La monitora sabía que la vida no es un camino de pétalos de rosas. Ni para ella, ni para sus maestros que ya habían pasado por una guerra, por años de pobreza, por décadas de dictadura, por el cambio vertiginoso de una sociedad que pasó de la escasez a la abundancia, y por una vida de sacrificios y esfuerzos hasta llegar a una estación, la de la Tercera Edad, como algunos la llamaban, donde a veces la espera se hace más larga de lo que les gustaría. Entonces, tal y como Dios le da a entender, la joven les invita a recordar las cosas que realmente les hacían felices, como el FÚTBOL para unos, o el teatro para otros. Como el baile, para las más dicharacheras, o la costura para las más caseras. Y salen a relucir las pasiones, los hobbies, las aficiones y esos dones que Dios otorgó a cada uno.
La vida, a veces, sí, es una tarea para la que se requiere paciencia y tesón. Pero VIVIR, el hecho de vivir, siempre acaba resultando grato y reconfortante. Tal vez la sonrisa de los nietos, decían unos; o la alegría de ver criados y bien colocados a los hijos, decían otros.

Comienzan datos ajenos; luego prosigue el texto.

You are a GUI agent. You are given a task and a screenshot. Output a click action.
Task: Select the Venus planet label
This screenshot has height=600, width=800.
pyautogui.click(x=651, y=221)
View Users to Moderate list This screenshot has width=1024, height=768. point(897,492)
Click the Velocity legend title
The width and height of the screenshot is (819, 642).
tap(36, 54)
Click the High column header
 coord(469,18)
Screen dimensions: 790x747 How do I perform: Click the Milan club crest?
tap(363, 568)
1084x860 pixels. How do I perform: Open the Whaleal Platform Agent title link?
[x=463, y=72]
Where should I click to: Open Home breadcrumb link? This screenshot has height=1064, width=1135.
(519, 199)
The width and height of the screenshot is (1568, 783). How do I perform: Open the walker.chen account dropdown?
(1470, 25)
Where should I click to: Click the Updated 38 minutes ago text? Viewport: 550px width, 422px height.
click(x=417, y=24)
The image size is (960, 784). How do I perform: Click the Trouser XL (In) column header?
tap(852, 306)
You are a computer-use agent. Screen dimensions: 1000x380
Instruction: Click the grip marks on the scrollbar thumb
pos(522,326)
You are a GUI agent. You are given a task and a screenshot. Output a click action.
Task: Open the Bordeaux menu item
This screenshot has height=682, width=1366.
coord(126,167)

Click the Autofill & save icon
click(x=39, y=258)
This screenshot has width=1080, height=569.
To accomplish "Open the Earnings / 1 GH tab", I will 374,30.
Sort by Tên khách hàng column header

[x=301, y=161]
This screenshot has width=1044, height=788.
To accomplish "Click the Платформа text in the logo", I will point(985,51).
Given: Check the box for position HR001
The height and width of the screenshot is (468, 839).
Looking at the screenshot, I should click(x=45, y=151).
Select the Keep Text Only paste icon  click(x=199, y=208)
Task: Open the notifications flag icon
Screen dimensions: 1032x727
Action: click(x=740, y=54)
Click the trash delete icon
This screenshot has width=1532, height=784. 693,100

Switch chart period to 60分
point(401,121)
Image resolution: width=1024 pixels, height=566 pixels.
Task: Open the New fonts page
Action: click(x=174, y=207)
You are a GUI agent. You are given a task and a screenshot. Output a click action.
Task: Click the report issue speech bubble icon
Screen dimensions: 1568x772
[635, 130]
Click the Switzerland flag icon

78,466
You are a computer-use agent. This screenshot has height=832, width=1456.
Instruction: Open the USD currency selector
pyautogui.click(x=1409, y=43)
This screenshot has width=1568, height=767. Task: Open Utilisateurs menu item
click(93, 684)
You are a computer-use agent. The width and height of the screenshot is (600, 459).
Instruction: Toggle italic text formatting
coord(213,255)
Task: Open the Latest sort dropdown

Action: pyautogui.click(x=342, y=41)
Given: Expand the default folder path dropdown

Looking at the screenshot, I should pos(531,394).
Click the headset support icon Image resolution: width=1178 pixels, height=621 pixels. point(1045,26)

Esas eran las recompensas y el valor por el que no cambiarían nada de todo lo que habían vivido.
La “profe” sabía que muchos de ellos, después de finalizar la jornada en el Centro, salían a dar un paseo y se reunían con sus amigos del barrio en unos bancos de madera de cualquier parque de cualquier ciudad, al abrigo de esa fragancia de la lavanda en verano, y de las flores que salpican de blancos, rojos y violetas los balcones de las viviendas vecinas. En un parque por el que los niños corren, o meriendan algo de FRUTA, donde más de un PERRO prueba eso que llaman felicidad, y donde las abuelas aconsejan a las nietas cuáles son los mejores modales para SABER ESTAR y triunfar en cualquier ocasión.
Se los imaginaba allí, tranquilos y arropados, en sus costumbres y con sus gentes. Escuchando el trinar de los pájaros y el fluir alocado del tráfico. Sonriendo, reflexionando y hasta filosofando con los amigos, mientras sus minutos, como los míos y los de todos, se deslizan por el pasar de una existencia que a veces deja historias tan bonitas como las de quienes inspiraron este cuento.”